**Textauszug:**
=-=-=-=-=

Kritik am Friedenspreis und den ersten Preisträgern durch Werner Riegel

Werner Riegel schreibt über den Friedenspreis: „Es ist kein Literaturpreis im üblichen Sinne, auch kein Friedenspreis in der Kategorie der Nobelstiftung, … sondern ein Lobpreis der Menschlichkeit vor Gott.“ Also apostrophiert eine bundesdeutsche Zeitung den Friedenspreis des Deutschen Buchhandels, der durch die Verleihung an Albert Schweitzer, Romano Guardini und Martin Buber als Ruhestiftung genügend gekennzeichnet wurde. `Die Preisträger, in den Konfessionen nachdrücklichst unterschieden, bilden die Elite einer Bruderschaft höherer Confessio, sie alle gezeichnet von dem Signum gläubige Menschen zu sein.´ Die Fratres der frommen Phrase, der Orden von der Windstille: daraus kann man was machen, heutzutage. Das Ereignis eines Friedenspreises sollte begrüßt werden, selbst von denen, die vor Prätention und Elogismus nicht den Hut ziehen; sollte begrüßt werden in einer Zeit, deren alltägliche Fakten mit dem Frieden nur insofern korrespondieren als sie sein Gegenteil darstellen; sollte begrüßt werden, wenn der Bezeichnung dieses Preises und der Praxis seiner Verleihung nicht eine Definition des Friedensbegriffes zugrunde liegen würde, die mit den gewaltgläubigen Tendenzen der Zeit aufs trefflichste übereinstimmt. Hier wird mit Mächten Frieden gemacht, die auf Aktion ein Monopol beanspruchen und vom Friedlichen verlangen, daß er die Schnauze hält angesichts aller Anstalten, die geeignet sind, ihm den Frieden zu rauben" (zitiert aus Werner Riegel: Gedichte und Prosa, 1961, S. 196).

Wie Peter Rühmkorf zu recht interpretiert, sagt dieses Pamphlet mehr über den Schreiber als über Preis und Preisträger aus: „Dieser Absatz eines aus Anlaß der Friedenspreisverleihung an Albert Schweitzer, Romano Guardini und Martin Buber geschriebenen Pamphlets lenkt unseren Blick auf den Schreiber politischer Kampfartikel. Ihn dürfen wir schon deshalb nicht unterschlagen, weil Riegel das konkurrierende Gegeneinander des Lyrikers und erpichten Leitartiklers immer wieder zum Gegenstande der Reflexion genommen hat. Denn nicht nur wir haben es auf der einen Seite mit dem Poeten, dem Sänger, dem schwarzen Anakreontiker, auf der anderen mit dem aufgeklärten, aufklärungsbesessenen Kopfe zu tun — der Inhaber beider Konträr-Neigungen war sich seiner anlage- und vielleicht zeit-bezogenen Wesensspaltung sehr wohl bewußt“ (Peter Rühmkorf: Die Jahre, die ihr kennt. Anfälle und Erinnerungen, hrsg. von Walter Rasch, Reinbek 1999, S. 126).

=-=-=-=-=

**Arbeitsauftrag:**
Beantworte anhand des Textauszugs über Werner Riegels Kritik am Friedenspreis diese Fragen:
1. An welche drei Personen wurde der Friedenspreis des Deutschen Buchhandels verliehen?
2. In welchem Jahr erschien Werner Riegels Band „Gedichte und Prosa“?
3. Wer gab Peter Rühmkorfs Buch „Die Jahre, die ihr kennt“ heraus?

(Gespeicherte Dateneinträge)
=-=-=-=-=

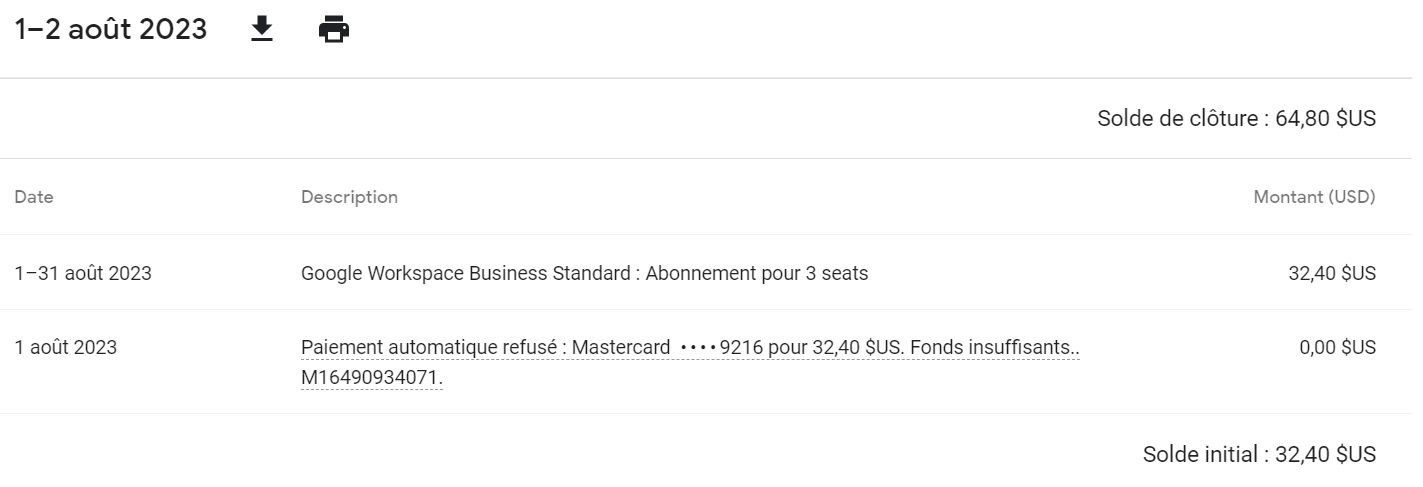Select the 32,40 $US opening balance value
The width and height of the screenshot is (1423, 487).
click(1326, 455)

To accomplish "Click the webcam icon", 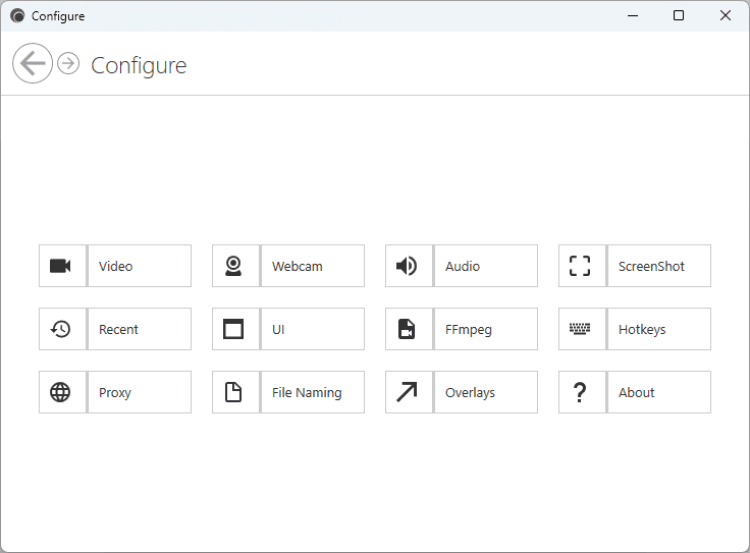I will [234, 266].
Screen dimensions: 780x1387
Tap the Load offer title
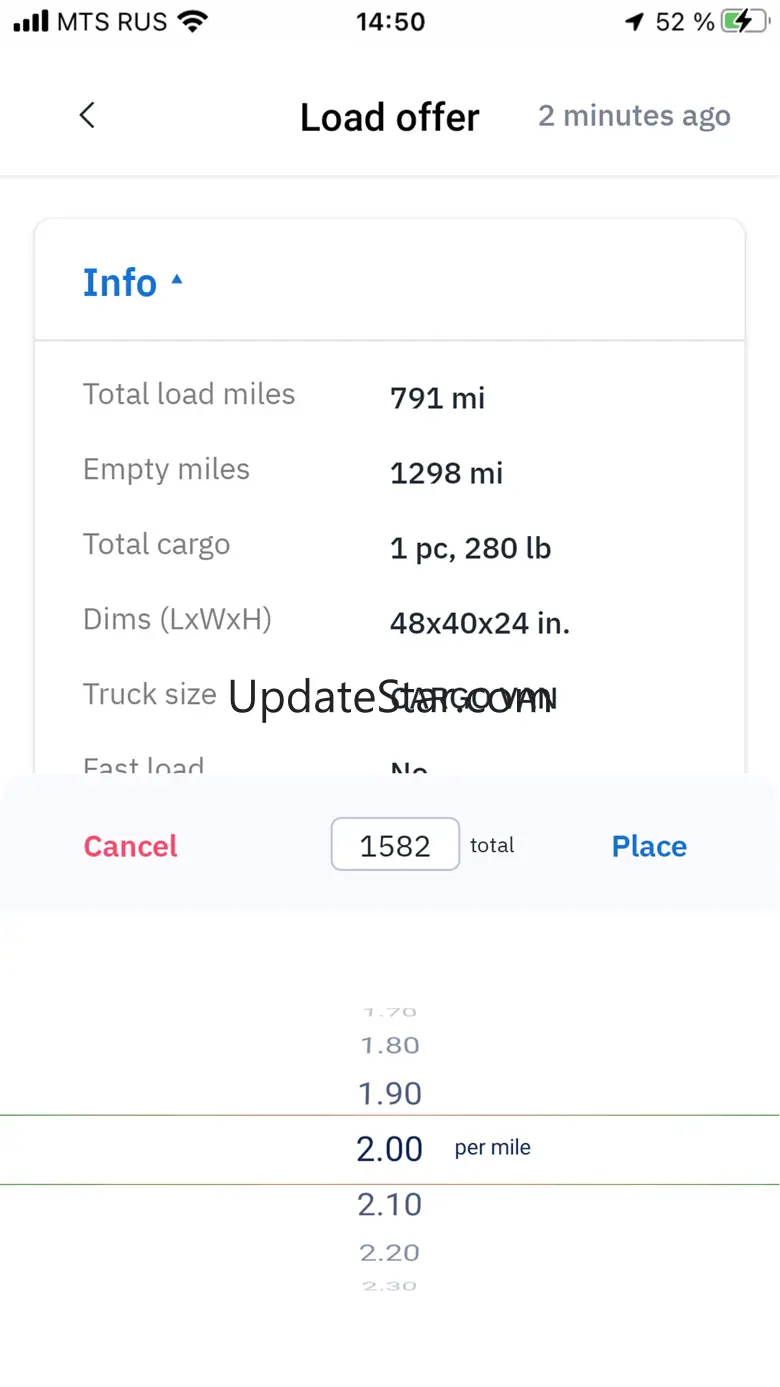[x=390, y=117]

=-=-=-=-=

**Lösung der Aufgabe:**
1. Der Preis wurde an Albert Schweitzer, Romano Guardini und Martin Buber verliehen.
2. Der Band erschien 1961.
3. Das Buch wurde von Walter Rasch herausgegeben.